彼は、多作家なので、いつも次の作品の脚本を持って撮影していたそうで、次のが来ないとご機嫌が悪かったそうだ。

そして、次回作の脚本の出来が悪い時は、不機嫌だが、その時、製作部は「この次は良いのを回しますから」というとすぐにご機嫌が直ったそうだ。

だが、熊谷さんの本で一番傑作なのは、大映京都時代の長谷川一夫のことである。

長谷川の照明は、戦前から藤林甲という人がやっていて、長谷川の顔中にライトを細かく当て、問題の頬の傷を見せなくさせ、色男に見せるもので、照明は大変だったそうだ。

しかも、長谷川は、どのライトがどの程度の照度になっているかも分かったそうで、違うと指摘して修正させる非常に照明に煩い役者だったそうだ。

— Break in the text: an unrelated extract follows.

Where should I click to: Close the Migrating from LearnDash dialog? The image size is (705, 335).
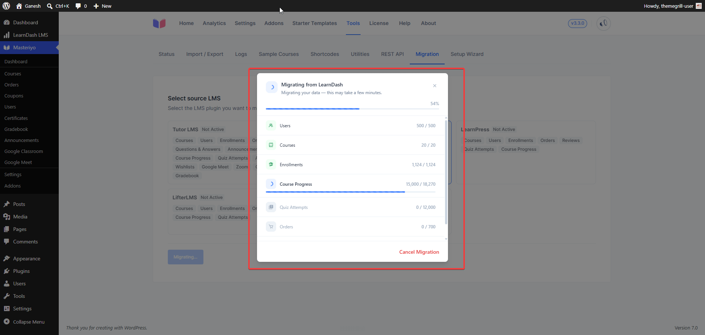coord(435,86)
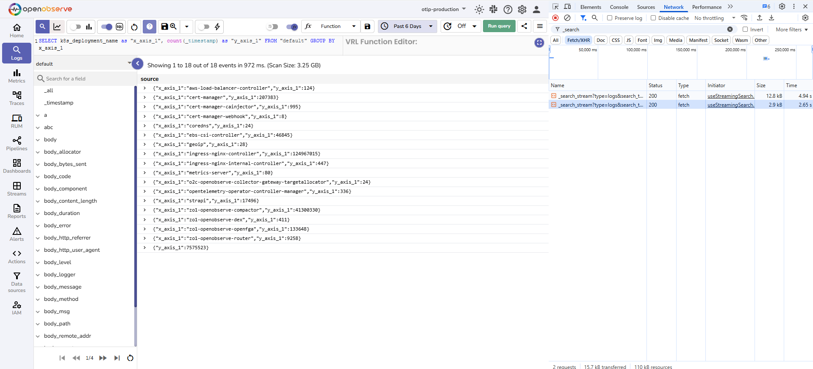The height and width of the screenshot is (369, 813).
Task: Open the Function selection dropdown
Action: click(338, 26)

だが、撮影が終わると、若いスタッフに5、000円を、山田五十鈴や山根壽子にも3、000円位のお小遣いをあげたとのこと。

これって凄いが、多分芝居の世界の習慣ではないかと思う。

昔の歌舞伎の世界では、座頭がほとんどの収益を取り、それを脇役から裏方以下に配布する、それがやり方で、給料制や契約制などは存在しなかった。

こうした配分方法というか、お小遣いは、昔々のお大尽や「お殿様」にはよくあったことである。

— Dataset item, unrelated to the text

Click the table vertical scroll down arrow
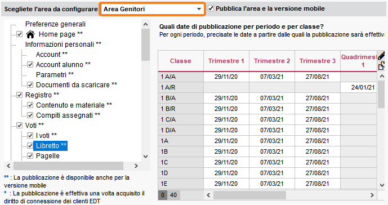This screenshot has width=388, height=205. [x=382, y=185]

私も一度だけ、偉い方からお小遣いをもらったことがある。

多分、1982年の12月28日、役所の御用納めの日、当時横浜市会議長の相川藤兵衛さんから、

「これ」とポチ袋を差し出され、

「なんですか」と聞くと

「いいから取っておけよ」と言われた。

机に戻って開けると、5、000円が入っていた。

金沢のお大尽の相川さんにとって、議長秘書の私などは、ただの使用人の一人にすぎないのだなと思ったものである。